=== Begin Enclosure ===

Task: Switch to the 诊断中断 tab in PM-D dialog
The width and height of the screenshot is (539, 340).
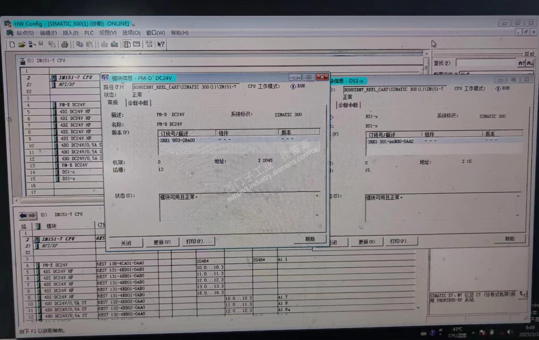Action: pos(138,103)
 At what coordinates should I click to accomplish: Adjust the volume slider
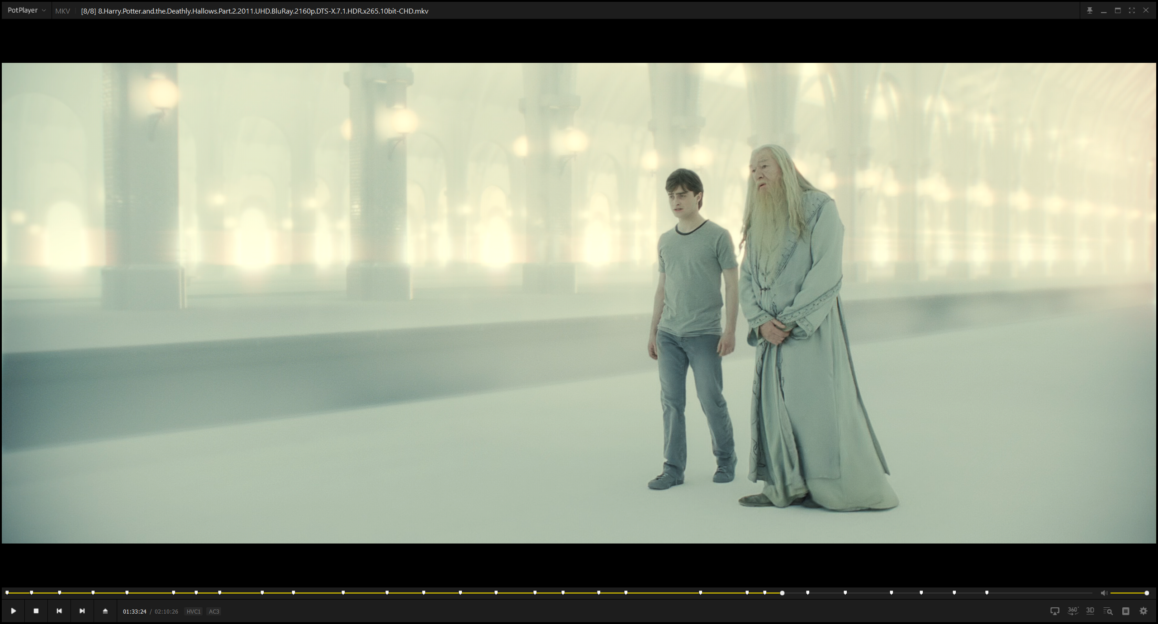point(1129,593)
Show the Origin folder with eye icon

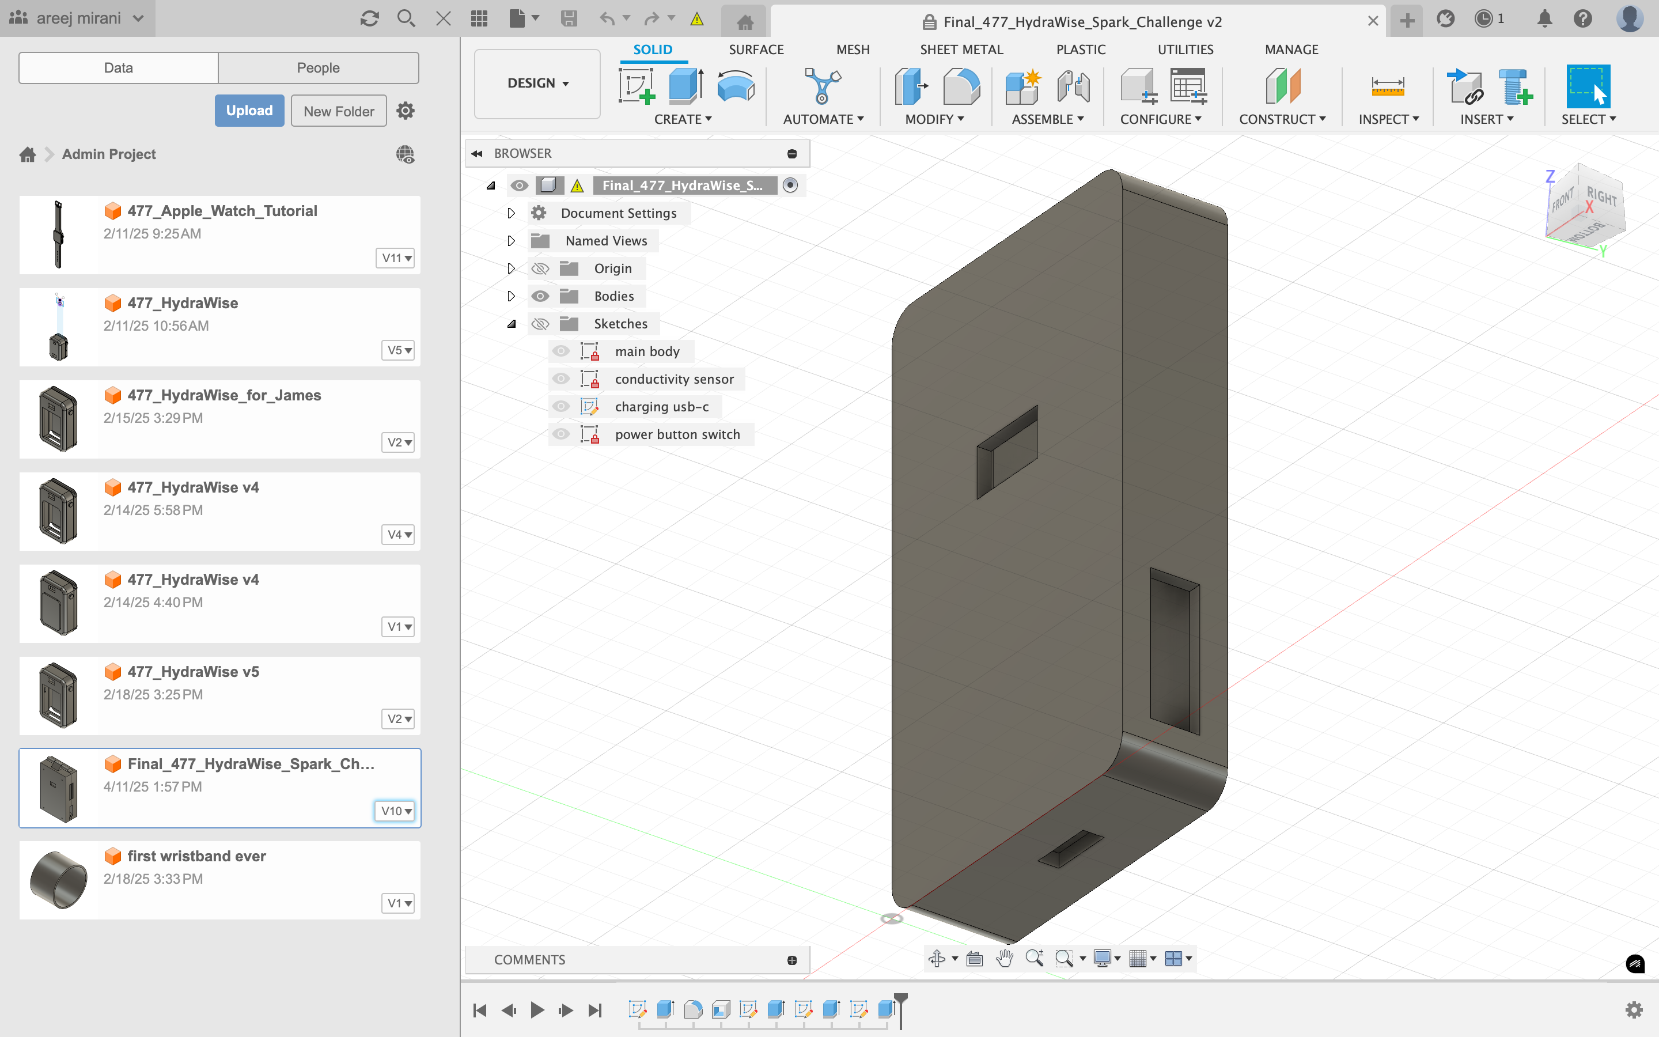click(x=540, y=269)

=== End Enclosure ===

* What you will do *
Print the material again word for word. Please drop every picture.

* Response *
Task: Switch to the 诊断中断 tab in PM-D dialog
The width and height of the screenshot is (539, 340).
Action: pos(138,103)
 At what coordinates should I click to accomplish: Adjust the volume slider
point(1129,593)
Show the Origin folder with eye icon

click(x=540, y=269)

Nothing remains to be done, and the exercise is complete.